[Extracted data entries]
###

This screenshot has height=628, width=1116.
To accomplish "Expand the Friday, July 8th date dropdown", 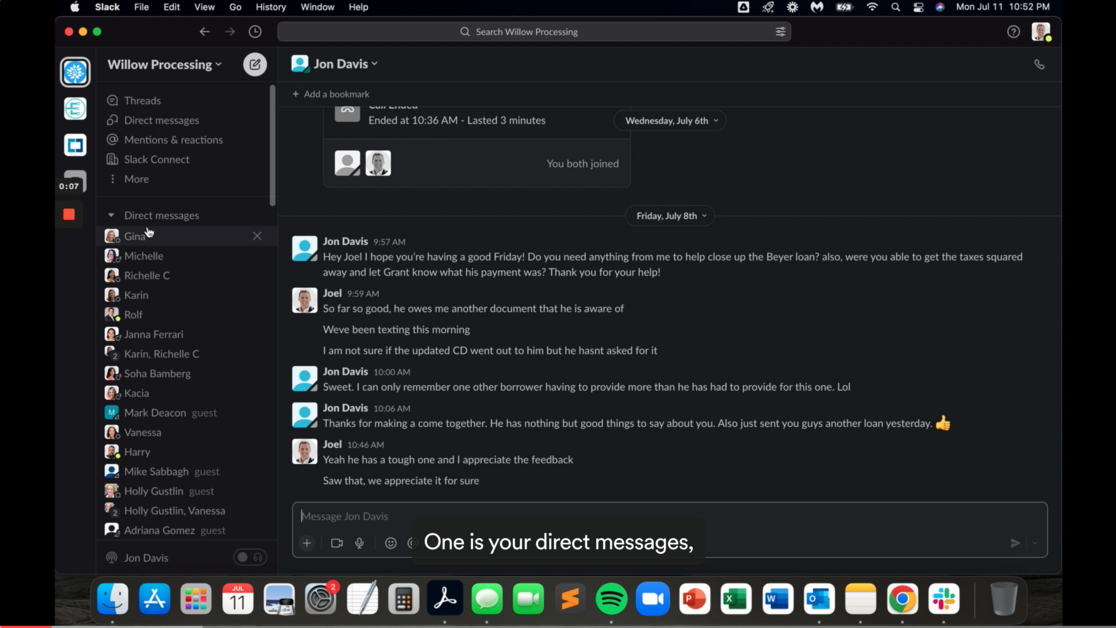I will point(671,216).
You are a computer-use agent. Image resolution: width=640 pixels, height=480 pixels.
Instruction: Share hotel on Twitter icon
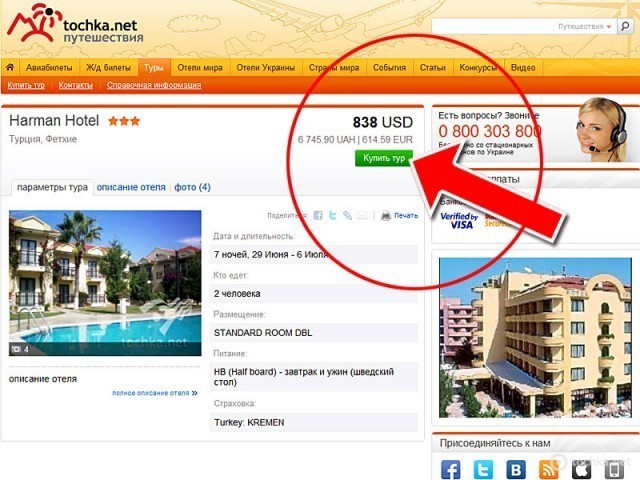(x=333, y=216)
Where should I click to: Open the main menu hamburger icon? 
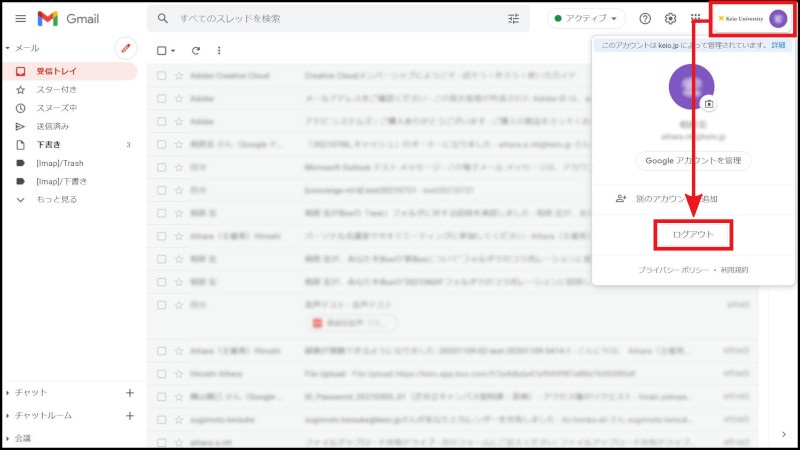pyautogui.click(x=20, y=19)
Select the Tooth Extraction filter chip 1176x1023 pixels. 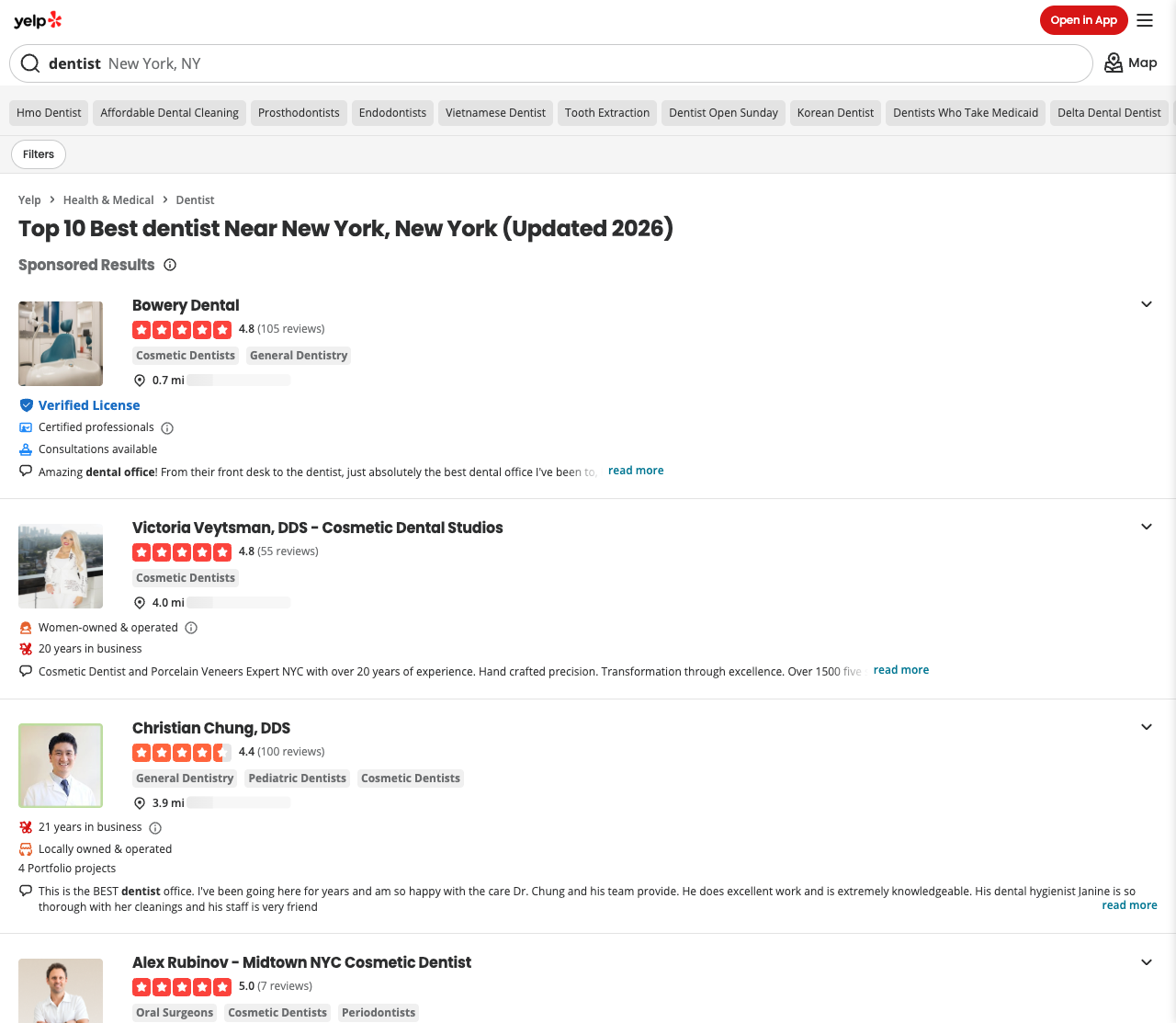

###

◆ Required action ◆
The lines in the records above that include the word "height" must be copied out.

◆ Problem solution ◆
This screenshot has height=628, width=1116.
You are a computer-use agent. Image resolution: width=640 pixels, height=480 pixels.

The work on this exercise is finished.